My mother frequently asks me what money secrets doctors have. From her perspective, doctors mysteriously create financial success using techniques unavailable to anyone else. I point out to her that doctors invest heavily in education, work very hard to earn relatively high salaries over many years, become well-established in their communities and invest and diversify over the long term. In short, there is no magic, and for the most part financially successful doctors follow the basic principles available to anyone.
Hedge funds have developed a similar mystique, driven by their traditional availability for wealthy investors only. And some hedge funds have produced spectacular returns. This combination has produced an explosion in hedge fund assets to over $1 trillion and new hedge fund products that are available to more investors. (After the technology bubble burst, the SEC discussed whether mutual funds should use the techniques employed by hedge funds, which did not suffer similar losses. This performance advantage was short-lived and the idea went nowhere.)

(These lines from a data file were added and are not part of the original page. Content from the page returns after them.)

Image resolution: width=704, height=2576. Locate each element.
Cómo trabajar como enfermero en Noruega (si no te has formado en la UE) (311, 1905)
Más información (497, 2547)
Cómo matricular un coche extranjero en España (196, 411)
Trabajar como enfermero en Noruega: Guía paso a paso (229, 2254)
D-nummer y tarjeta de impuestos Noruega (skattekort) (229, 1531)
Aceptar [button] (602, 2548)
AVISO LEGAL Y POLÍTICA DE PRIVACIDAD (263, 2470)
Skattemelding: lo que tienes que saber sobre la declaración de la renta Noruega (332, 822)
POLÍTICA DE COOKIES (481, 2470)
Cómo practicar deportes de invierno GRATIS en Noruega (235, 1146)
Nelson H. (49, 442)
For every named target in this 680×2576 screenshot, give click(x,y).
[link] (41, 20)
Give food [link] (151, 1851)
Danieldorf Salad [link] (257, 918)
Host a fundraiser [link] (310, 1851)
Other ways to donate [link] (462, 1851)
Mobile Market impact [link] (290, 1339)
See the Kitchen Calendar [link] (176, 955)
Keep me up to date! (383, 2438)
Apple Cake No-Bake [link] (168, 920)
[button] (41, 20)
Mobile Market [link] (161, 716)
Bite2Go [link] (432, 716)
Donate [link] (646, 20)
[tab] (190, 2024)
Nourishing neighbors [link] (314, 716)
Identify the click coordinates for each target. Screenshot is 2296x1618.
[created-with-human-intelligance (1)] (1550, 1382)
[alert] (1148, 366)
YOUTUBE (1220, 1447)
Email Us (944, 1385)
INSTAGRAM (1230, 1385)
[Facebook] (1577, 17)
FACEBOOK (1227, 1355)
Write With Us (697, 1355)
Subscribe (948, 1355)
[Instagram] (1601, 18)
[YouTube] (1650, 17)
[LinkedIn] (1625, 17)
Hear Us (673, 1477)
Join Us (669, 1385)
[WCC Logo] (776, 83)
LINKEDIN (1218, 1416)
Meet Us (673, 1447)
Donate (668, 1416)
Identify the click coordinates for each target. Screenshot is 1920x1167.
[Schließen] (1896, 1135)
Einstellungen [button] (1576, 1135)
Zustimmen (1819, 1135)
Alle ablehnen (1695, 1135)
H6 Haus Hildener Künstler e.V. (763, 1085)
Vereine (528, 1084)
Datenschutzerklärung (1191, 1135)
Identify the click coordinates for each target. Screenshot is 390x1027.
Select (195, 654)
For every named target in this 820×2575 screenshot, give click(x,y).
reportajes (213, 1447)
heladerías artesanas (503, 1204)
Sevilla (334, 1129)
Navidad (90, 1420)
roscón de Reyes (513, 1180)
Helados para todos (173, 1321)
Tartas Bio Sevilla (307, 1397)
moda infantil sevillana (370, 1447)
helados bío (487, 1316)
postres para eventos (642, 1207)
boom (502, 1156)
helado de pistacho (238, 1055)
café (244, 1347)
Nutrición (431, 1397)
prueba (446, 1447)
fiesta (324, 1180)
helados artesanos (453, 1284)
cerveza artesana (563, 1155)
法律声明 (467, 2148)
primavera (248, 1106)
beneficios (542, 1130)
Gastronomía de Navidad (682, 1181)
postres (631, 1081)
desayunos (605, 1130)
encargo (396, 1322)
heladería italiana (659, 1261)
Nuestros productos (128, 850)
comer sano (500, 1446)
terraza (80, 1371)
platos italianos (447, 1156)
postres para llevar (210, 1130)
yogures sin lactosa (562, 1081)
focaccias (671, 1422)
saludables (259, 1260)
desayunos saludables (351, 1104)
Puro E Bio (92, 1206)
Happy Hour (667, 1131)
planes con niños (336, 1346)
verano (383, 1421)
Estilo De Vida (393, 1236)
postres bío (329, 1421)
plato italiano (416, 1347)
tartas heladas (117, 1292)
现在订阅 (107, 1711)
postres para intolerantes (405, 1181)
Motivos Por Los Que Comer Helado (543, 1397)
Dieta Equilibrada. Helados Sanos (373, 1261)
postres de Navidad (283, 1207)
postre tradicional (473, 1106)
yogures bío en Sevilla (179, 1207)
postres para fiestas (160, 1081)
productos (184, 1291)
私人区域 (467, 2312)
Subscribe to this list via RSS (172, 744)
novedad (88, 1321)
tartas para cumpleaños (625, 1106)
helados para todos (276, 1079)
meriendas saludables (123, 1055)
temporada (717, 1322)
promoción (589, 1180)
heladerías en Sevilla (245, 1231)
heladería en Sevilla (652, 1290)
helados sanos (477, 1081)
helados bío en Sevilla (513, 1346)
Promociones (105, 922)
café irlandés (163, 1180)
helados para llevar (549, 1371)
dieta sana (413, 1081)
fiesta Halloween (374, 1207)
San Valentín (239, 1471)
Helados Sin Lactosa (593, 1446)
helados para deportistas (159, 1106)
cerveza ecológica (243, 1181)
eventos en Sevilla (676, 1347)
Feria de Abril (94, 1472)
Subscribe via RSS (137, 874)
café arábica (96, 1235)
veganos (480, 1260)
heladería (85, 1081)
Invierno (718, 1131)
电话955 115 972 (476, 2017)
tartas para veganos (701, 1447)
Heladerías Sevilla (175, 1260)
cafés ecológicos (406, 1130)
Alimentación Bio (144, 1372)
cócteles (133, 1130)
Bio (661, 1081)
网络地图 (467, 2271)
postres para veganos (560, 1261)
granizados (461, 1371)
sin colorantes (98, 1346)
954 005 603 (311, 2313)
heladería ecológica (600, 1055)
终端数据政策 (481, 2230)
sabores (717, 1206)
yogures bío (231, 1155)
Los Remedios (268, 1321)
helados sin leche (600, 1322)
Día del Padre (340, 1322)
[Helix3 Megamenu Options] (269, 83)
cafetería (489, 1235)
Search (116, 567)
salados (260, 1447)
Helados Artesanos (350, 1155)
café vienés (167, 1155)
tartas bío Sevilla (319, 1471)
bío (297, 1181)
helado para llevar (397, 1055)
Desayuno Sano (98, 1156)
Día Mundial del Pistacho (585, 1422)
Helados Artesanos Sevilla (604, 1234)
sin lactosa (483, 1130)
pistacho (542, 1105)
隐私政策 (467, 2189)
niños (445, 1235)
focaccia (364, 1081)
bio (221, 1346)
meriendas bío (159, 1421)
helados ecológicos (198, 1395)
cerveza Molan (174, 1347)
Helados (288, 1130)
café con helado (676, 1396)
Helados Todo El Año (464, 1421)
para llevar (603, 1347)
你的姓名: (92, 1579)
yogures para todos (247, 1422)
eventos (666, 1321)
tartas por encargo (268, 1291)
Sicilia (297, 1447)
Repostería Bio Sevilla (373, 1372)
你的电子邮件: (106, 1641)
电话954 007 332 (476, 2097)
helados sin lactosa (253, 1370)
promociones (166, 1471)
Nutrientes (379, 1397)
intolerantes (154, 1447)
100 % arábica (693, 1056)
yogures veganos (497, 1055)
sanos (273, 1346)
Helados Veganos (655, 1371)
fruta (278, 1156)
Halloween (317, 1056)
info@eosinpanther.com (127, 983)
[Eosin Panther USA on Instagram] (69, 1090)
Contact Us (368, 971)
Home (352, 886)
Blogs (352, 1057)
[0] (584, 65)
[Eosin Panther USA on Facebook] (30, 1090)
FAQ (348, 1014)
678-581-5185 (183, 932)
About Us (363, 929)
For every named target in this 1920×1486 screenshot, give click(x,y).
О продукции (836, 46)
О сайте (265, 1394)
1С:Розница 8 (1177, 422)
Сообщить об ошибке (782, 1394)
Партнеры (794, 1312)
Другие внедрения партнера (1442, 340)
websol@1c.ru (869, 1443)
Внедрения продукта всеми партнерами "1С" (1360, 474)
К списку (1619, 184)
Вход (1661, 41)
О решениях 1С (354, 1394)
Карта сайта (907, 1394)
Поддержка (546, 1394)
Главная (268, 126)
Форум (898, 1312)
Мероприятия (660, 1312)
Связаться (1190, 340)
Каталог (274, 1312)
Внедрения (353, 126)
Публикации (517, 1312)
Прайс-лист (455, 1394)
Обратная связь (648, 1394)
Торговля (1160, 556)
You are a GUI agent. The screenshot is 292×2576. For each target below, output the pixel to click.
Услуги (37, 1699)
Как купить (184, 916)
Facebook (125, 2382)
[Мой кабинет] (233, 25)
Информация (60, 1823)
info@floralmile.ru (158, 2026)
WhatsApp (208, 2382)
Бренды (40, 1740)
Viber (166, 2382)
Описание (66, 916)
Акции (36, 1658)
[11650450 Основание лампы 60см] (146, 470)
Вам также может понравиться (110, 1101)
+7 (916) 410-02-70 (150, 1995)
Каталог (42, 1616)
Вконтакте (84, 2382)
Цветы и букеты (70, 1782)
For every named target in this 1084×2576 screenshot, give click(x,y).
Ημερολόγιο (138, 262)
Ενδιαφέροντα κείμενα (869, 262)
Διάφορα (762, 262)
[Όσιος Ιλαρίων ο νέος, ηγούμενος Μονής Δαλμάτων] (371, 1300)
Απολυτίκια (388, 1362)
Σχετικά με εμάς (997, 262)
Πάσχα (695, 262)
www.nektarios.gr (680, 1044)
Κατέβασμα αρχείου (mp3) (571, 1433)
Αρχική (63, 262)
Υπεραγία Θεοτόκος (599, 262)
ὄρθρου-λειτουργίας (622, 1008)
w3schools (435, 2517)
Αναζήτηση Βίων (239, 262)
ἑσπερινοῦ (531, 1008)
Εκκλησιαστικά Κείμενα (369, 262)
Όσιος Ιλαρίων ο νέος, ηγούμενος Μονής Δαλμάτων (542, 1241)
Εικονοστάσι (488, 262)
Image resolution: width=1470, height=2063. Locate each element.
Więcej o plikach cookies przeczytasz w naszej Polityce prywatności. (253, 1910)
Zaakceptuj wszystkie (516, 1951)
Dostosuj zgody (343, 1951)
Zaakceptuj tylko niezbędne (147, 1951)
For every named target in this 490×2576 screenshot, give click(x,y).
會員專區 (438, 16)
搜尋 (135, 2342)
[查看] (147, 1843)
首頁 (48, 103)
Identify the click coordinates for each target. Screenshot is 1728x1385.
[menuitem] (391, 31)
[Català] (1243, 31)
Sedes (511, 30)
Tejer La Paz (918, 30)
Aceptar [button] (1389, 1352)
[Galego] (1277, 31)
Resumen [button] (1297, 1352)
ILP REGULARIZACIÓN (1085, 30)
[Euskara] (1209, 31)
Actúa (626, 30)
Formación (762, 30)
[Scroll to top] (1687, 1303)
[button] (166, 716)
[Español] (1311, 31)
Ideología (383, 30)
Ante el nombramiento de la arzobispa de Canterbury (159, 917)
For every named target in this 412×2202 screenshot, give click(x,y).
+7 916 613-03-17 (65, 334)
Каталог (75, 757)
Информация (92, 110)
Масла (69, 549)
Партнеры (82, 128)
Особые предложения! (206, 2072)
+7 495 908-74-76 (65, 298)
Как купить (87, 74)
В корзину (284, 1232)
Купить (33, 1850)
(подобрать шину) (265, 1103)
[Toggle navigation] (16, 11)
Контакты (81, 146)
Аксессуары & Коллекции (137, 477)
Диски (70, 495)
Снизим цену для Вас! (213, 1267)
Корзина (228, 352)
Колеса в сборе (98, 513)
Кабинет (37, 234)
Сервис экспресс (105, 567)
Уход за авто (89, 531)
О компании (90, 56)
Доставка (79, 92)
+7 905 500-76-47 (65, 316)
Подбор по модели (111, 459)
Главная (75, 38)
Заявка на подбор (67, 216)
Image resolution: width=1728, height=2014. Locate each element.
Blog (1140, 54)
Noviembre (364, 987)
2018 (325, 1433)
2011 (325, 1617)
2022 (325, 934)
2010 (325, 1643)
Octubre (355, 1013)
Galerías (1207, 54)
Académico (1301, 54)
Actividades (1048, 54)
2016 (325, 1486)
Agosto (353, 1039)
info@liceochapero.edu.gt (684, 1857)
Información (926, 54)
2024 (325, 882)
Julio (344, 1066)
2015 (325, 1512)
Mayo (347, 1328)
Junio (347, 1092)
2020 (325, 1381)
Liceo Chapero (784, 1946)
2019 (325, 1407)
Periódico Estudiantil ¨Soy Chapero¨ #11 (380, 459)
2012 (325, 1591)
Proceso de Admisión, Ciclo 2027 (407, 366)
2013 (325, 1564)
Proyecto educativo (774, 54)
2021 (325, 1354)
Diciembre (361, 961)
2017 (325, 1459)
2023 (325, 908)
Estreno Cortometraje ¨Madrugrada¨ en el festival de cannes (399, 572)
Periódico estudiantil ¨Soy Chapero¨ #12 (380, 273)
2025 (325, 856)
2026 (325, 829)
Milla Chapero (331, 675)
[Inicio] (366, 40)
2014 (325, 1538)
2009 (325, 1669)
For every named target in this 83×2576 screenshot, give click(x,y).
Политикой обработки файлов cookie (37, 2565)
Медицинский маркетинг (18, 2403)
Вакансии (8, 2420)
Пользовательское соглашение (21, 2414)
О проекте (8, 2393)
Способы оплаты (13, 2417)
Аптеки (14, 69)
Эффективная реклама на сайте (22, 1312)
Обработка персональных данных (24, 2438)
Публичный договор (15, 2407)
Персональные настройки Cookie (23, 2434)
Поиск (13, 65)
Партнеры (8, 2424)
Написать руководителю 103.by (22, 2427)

Of course, the decision to invest in hedge funds should not be made on hype alone, and it is important to understand that a hedge fund is essentially an unregulated investment pool with very broad investment powers (a mutual fund is a more closely regulated pool with a specific investment strategy and lower fees). “Hedge” implies that the fund has the potential to profit in any market environment. In practice, hedge funds often use “leverage”, or borrowed money, to increase their investment exposure, magnifying both gains and losses.
A closer look at hedge funds makes reveals more causes for concern. Funds are not required to reveal their holdings, performance information, asset allocation or other information. While fund managers claim this secrecy is necessary to protect their proprietary strategies, it makes it impossible for an investor to really evaluate the risk of the investment. Essentially the investor writes the check and hopes the hedge fund performs well.
A hedge fund has to perform exceptionally well to make up for its high fees. Unlike mutual funds and traditional investment managers, hedge fund managers typically take 20% of profits in addition to a fixed management fee. When a fund does not perform well, and the manager sees little prospect to make up lost ground to earn these high fees, the fund can simply decide to liquidate and return investors’ money at its current value. It is no surprise that to justify such high fees and produce attractive after-fee returns, many hedge funds are becoming speculative.
After not telling you how your money is invested and taking 20% of any profits, most funds have restrictions on withdrawals. It is not uncommon to only allow quarterly or less frequent withdrawals, and in-demand managers can require that money invested in a new fund not be withdrawn for as much as two years.
A new development is “funds of hedge funds” which invest in a poll of separate hedge funds. These funds of funds offer lower minimums and greater diversification, but their fees are not necessarily lower and the diversification, while reducing volatility, eliminates the chance for a home run.
While some practices of mainstream mutual funds have come under scrutiny lately, the lack of investor protection in hedge funds has resulted in some true fiascos. In 1998 Long Term Capital Management made a huge bet that went bad, requiring Federal Reserve intervention to prevent a worldwide financial crisis. In the last year alone three hedge funds have collapsed due to improprieties and at this writing Bayou Management may have as much as $400 million unaccounted for.
Are the returns worth it? Because of reporting inconsistencies this is a difficult question to even answer. Ibbotson Associates in Chicago analyzed the returns of 3500 hedge funds from 1995 through the first quarter of 2004. The results showed that fund management was a positive factor, improving hedge fund returns. Overall hedge fund performance, however, was 12.8% annualized for the period, compared to 12.1% for the S&P 500. After an estimated 3.8% in fees, hedge fund investors were left with roughly a 9% annual return.
The restrictive features of hedge funds are precisely why they were originally offered only to wealthy investors who could afford high fees, lack of transparency, lack of investor protection and limited liquidity. The rest of us should be careful to resist the hype and not be lured into a long-term commitment that likely won’t be the solution to our short-term anxiety anyway. As with the doctors, there is no magic to achieving financial success, just patience, persistence and discipline.